Richard Jenkins, 18, has faced his fair share of challenges in his young life. The teen has been homeless and spent time living in shelters from fourth grade until sixth grade. Always dedicated to his studies, Jenkins was teased by his classmates for being a bookworm and was even derisively called “Harvard” by his classmates. He also suffered chronic migraines.
Although he’s an accomplished student, Jenkins doubted whether he would be admitted to Harvard University. He was thrilled when he learned that not only was he accepted, but thanks to university’s policy of paying 100 percent of tuition for students from households that earn less than $65,000, he also qualified for a free ride.
The young scholar had crucial support along the way. Since eighth grade, Jenkins has been a member of Mighty Writers, a nonprofit program in Philadelphia that helps inner-city students hone their writing skills via free classes. The organization shared their congratulations to Jenkins on Twitter:
Richard "Tre" Jenkins came to MW West back five years ago as an 8th-grader. Reports Khalia Robinson, his program director at MW West: "Tre just stopped by to let us know he's scored a full-ride to Harvard." #Mighty #WestPhiladelphia #Harvard pic.twitter.com/qTM8eKN7dK
— Mighty Writers (@MightyWriters) May 10, 2018
Jenkins is graduating this year as the valedictorian of his class at Girard College, a full-scholarship boarding school in Philadelphia for students from low-income families.
Given her son’s perseverance and consistent record of high achievement, his mother, Quiana McLaughlin, was always sure he’d be admitted to Harvard.
“I was not surprised,” McLaughlin told The Philadelphia Inquirer.
Jenkins explained that the adversity he faced growing up is what inspired him to focus on academics as a way to better his life, as well as that of his mother and two brothers.

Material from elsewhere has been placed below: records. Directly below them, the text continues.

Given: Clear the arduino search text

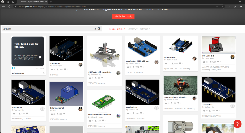Looking at the screenshot, I should point(95,29).
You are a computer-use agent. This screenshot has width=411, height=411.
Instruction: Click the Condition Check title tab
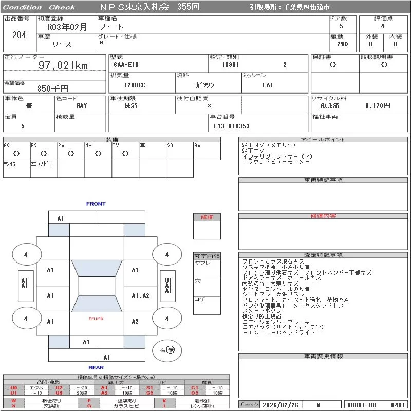39,7
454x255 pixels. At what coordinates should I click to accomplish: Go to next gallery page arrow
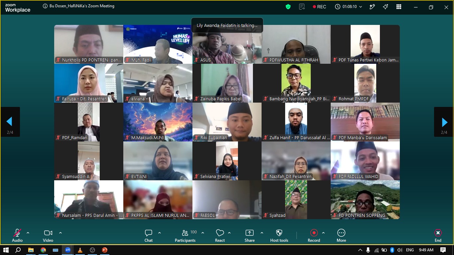[444, 122]
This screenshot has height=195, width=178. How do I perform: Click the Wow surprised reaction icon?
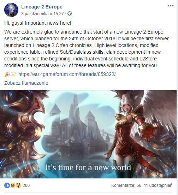18,185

“That was what triggered me that I needed to chase something,” Jenkins told CNN. “No matter what, I can’t allow myself to go through that anymore. I can’t allow my brothers or my mother to go through that when they’re older.”
In addition to earning top grades, Jenkins also had a busy extracurricular schedule throughout high school, including basketball, the mock trial team and the World Affairs Council. He was also the founding member of the Makerspace Club, in which students use 3D printers, sewing machines and other DIY equipment to express their creativity.
He plans to study computer science and focus on artificial intelligence when he starts at Harvard this fall. He hopes to one day create an intuitive virtual assistant.
To help support Jenkins at Harvard, his godfather started a GoFundMe to help with expenses while at college. You can donate to it here.
Congratulations, Richard Jenkins! All your hard work paid off!